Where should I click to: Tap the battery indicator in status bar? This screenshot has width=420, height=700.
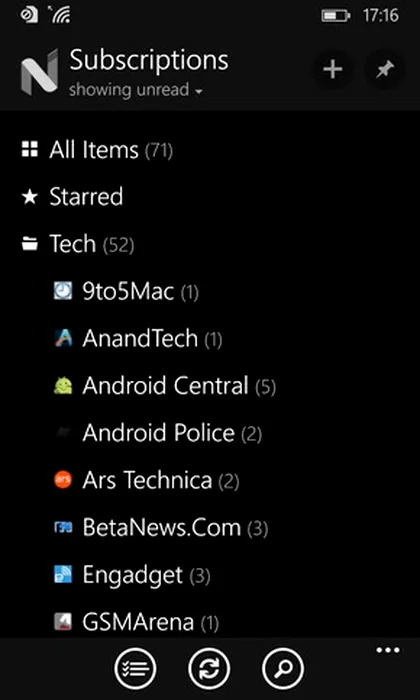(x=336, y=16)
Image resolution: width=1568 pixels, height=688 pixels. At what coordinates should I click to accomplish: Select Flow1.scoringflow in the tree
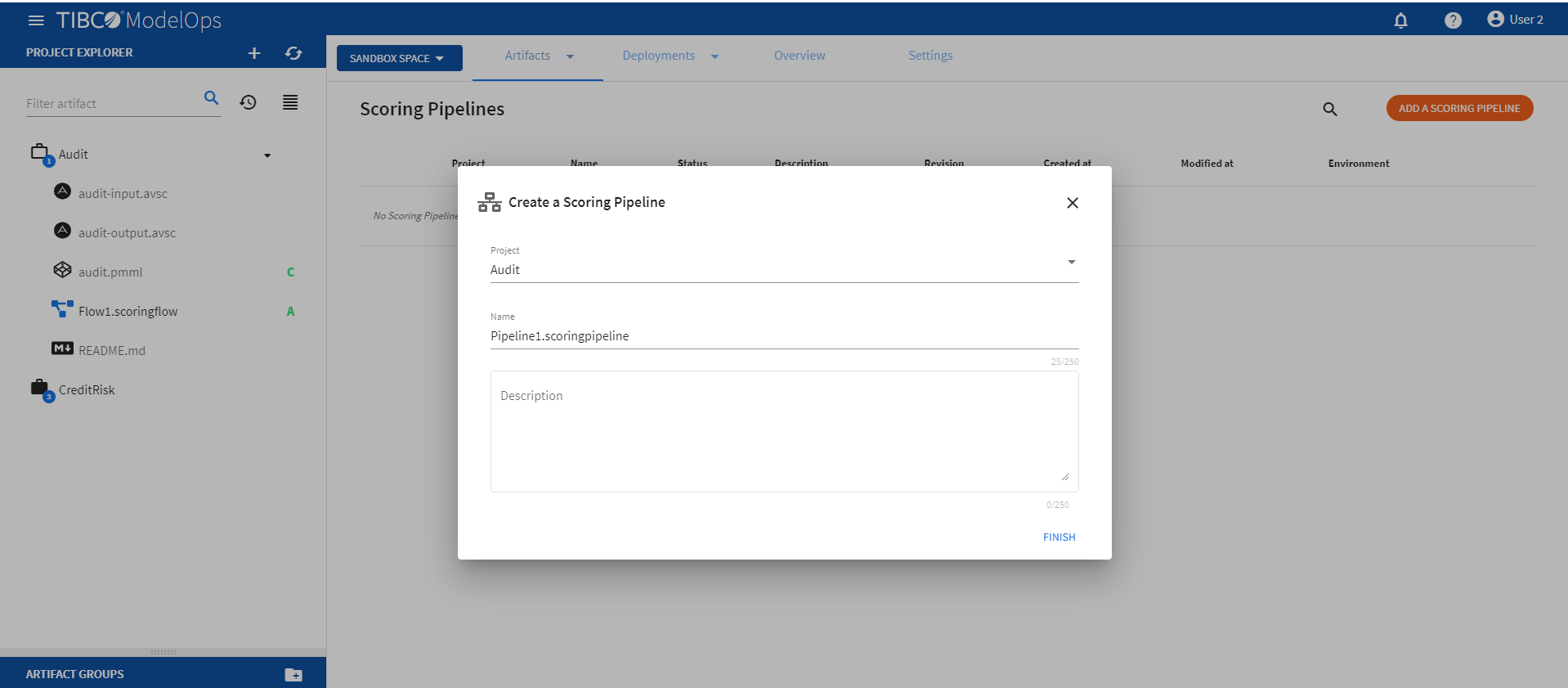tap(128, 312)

* * *

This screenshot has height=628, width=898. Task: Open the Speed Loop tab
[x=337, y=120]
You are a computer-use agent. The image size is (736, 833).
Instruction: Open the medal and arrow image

Prompt: Both end lines included, restate word for word the lines above from the line with "You are a computer-use" to the line with "Instruction: Open the medal and arrow image", and nothing else.

Exercise result:
You are a computer-use agent. The image size is (736, 833).
Instruction: Open the medal and arrow image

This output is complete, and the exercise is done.